Trans Dreams Can Come True
Logan’s Corner writing prompt response: Queer trans dreams and fantasies

A common theme that seems to repeat itself over and over again for the transgender people I talk to is the common wish many of us shared as children, that somehow, magically we would be transformed into a girl or into a boy. It could be a fairy god person with their magic wand or divine intervention or a genie or a magic elixir; somehow it just happens.
If you are transgender, how many nights did you lie in bed and just wish?
I did regularly and I thought nothing of it. I just wanted to be a girl. I know, based on my earliest memories, that I started very young, specifically at the point when it became clear through my parents and the world around me that I wasn’t a girl, I was a “boy” and that was that. Before that moment, I really wasn’t aware of my gender but I knew my best friend was a girl and we liked playing dolls together.
I would spend the rest of my life having the same dream theme. The difference was as I got older my gender change would happen because of an accident, like a bolt of lightning, something else over which I had no control.

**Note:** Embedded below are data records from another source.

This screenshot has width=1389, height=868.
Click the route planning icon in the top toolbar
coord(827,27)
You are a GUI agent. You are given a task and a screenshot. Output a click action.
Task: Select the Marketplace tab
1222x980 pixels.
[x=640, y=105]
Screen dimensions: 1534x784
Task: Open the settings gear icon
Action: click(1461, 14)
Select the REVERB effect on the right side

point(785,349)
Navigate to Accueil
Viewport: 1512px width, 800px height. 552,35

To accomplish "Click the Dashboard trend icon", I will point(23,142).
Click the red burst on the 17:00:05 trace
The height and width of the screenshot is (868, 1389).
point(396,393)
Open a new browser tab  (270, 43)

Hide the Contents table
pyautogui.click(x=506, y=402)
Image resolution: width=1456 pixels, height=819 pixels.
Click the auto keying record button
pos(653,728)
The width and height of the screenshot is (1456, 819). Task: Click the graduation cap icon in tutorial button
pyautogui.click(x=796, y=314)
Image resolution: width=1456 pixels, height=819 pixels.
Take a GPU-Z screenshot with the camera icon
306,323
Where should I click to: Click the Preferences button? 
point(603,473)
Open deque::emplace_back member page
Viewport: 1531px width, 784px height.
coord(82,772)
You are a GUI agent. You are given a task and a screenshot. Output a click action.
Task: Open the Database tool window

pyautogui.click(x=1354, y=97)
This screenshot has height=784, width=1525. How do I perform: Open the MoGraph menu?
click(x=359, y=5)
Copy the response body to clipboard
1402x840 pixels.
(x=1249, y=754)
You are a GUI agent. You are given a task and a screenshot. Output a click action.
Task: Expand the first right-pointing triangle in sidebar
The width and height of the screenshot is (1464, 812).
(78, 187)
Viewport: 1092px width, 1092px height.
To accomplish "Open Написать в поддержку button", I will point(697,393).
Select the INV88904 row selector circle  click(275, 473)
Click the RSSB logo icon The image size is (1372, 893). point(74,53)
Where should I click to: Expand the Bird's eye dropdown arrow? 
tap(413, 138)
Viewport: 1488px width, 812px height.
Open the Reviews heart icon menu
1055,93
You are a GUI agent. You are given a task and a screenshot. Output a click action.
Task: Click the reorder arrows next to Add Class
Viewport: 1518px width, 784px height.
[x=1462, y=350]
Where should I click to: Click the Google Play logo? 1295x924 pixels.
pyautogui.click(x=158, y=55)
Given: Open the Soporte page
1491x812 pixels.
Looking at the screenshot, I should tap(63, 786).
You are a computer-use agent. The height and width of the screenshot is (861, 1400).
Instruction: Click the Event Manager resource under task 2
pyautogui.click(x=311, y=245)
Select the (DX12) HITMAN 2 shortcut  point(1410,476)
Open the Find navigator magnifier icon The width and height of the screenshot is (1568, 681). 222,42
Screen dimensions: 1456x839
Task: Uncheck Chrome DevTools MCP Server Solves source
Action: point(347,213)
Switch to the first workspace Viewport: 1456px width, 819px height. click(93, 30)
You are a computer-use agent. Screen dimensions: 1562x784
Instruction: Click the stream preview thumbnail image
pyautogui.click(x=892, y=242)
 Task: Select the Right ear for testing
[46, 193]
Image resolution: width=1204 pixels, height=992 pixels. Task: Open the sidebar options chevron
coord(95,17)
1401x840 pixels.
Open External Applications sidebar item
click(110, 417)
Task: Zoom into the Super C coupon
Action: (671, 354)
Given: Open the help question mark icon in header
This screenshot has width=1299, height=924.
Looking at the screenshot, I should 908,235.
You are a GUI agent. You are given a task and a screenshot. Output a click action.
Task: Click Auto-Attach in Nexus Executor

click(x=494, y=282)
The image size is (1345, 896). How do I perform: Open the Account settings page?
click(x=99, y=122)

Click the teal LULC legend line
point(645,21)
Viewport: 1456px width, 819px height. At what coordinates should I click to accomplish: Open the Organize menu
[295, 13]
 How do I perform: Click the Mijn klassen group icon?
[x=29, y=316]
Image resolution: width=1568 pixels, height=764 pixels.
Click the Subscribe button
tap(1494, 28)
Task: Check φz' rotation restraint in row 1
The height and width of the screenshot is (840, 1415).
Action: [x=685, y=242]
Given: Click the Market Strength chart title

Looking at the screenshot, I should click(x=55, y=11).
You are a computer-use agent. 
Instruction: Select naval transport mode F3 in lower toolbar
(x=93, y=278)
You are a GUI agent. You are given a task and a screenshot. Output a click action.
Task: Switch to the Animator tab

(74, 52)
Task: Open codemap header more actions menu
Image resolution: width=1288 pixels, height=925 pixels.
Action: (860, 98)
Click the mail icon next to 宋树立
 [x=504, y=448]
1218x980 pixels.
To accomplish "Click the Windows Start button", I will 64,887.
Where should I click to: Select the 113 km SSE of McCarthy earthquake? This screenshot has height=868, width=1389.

My adult dreams eliminated my guilt…it wasn’t my fault; therefore, it would be ok with everyone in my life.
The perfect guilt-free transition.
For me, I was able to bury my desire so deep that, when I did dream about being a girl, I just dismissed it as a personality defect that was my private problem. I built an amazing deep and impenetrable defensive wall.
I never understood gender. I never questioned mine. I was male and that was it. I believed that I was the man that my wife married. My desire was a dream like fantasizing about catching the winning football touchdown pass in the Super Bowl.
It was never going to be real…until it became very real in my life four years ago.
No magic wand or bolt of lightning, just an explosion of this “alien” female gender into my life that was suddenly demanding my absolute attention. It set off a massive dose of fear, anger, shame, guilt and an extra dash of panic.
For the first time in my life, I was losing control. I felt like I was drowning.
In desperation, I started therapy. I then started a crash course on sex and gender, while I began the most devastating reassessment of every aspect of my life from my birth to date. Eventually with the help of my therapist, new friends on transgender help-sites and my own deep analysis and research, I started to build my own “magic wand.”
It was the combination of therapy and female hormones.
They caused my lifetime of repression to begin to melt away. I began to breathe, really breath and then I started to feel ok. Suddenly, it all started to make sense.
I am transgender and I am ok.
I am still a work in progress but, at long last, my fairy tale can come true.

Maybe I can have a happy ending after all.